One of the most revealing moments of the evening was when Ms. WuDunn admitted that she and her husband had to relinquish some of their journalistic distance while reporting “Half the Sky.”

“Journalists are taught to be balanced, distanced, and so on,” said WuDunn. “It’s very hard to walk away from what we saw. We are journalists, but after all—we are human beings.”

One of the things that kept her going as she reported this book, witnessing atrocities such as sex trafficking, acid attacks, and obstetric fistulas, was that alongside evil, she also saw the good in people. “Women are part of the solution,” she said.

Cotton seconded WuDunn’s sentiment: “There is a real commitment to education among mothers.

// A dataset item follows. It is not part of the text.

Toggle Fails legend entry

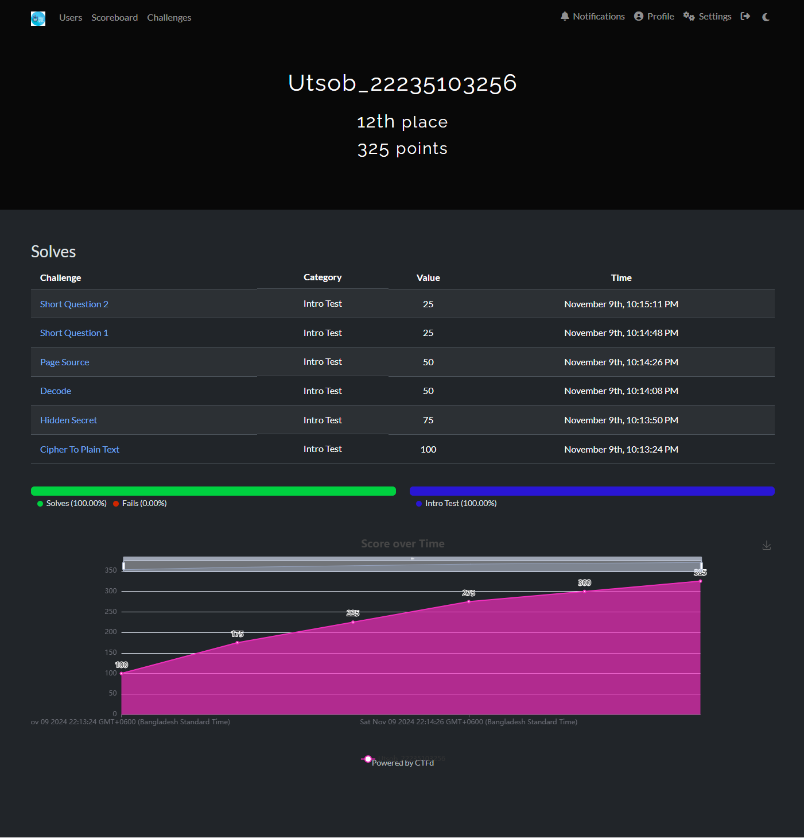click(x=140, y=504)
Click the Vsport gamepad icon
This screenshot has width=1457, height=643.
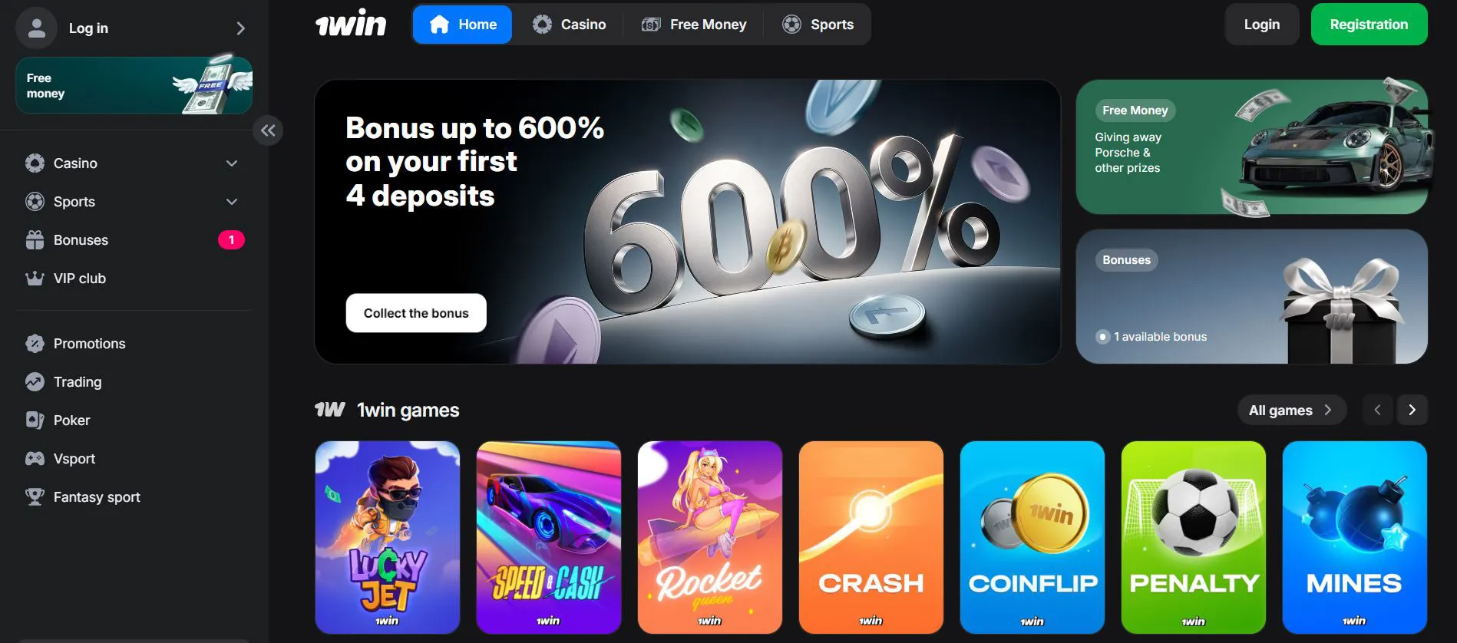(x=35, y=458)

It’s very touching to me that women especially show such support when girls are sent to school.”

(A video of the entire discussion will be available on FORA.tv next Tuesday; we will post it on the JANERA.com home page.)

The question and answer session began with a pointed question from a woman in the back of the room named Kelly Hoey, who is on the board of two area non-profits that help women and girls who have either been victims of domestic violence (inMotion) or who are trying to exit the commercial sex industry (Girls Educational & Mentoring Services). After thanking the speakers, she asked WuDunn, “So how do we get more men in the room?”

Janera and I had wondered this same thing when the RSVPs began to trickle in: about 80% of the guests for this particular event were female.

Sheryl’s reply was telling.  First, she said, there are obviously men who care about these issues—“in fact, one co-wrote this book with me,” she said. (The dozen or so men in the audience seemed to be nodding in solidarity.) And WuDunn and Kristoff are working to get the book’s message(s) out to a mainstream audience with a huge social action campaign (see here) using gaming techniques.

“But frankly, on a practical level, investing in women and girls just makes sense,” said Sheryl. She pointed out that even Larry Summers (“male of all males”), when he was chief economic adviser at the World Bank, said, “Investment in girls’ education may well be the highest-return investment available in the developing world.”

When guests finally dispersed around 8PM, they were left with a two-pronged call to action: make a direct micro-loan to a woman or girl in the developing world (through Kiva.org) or donation to Camfed.org (or  one of the many other fantastic organizations doing important work in Africa and elsewhere) and get the message out—to men and women—that helping a girl get an education is the best thing you can do to fight poverty, disease, and the inequality of the genders worldwide.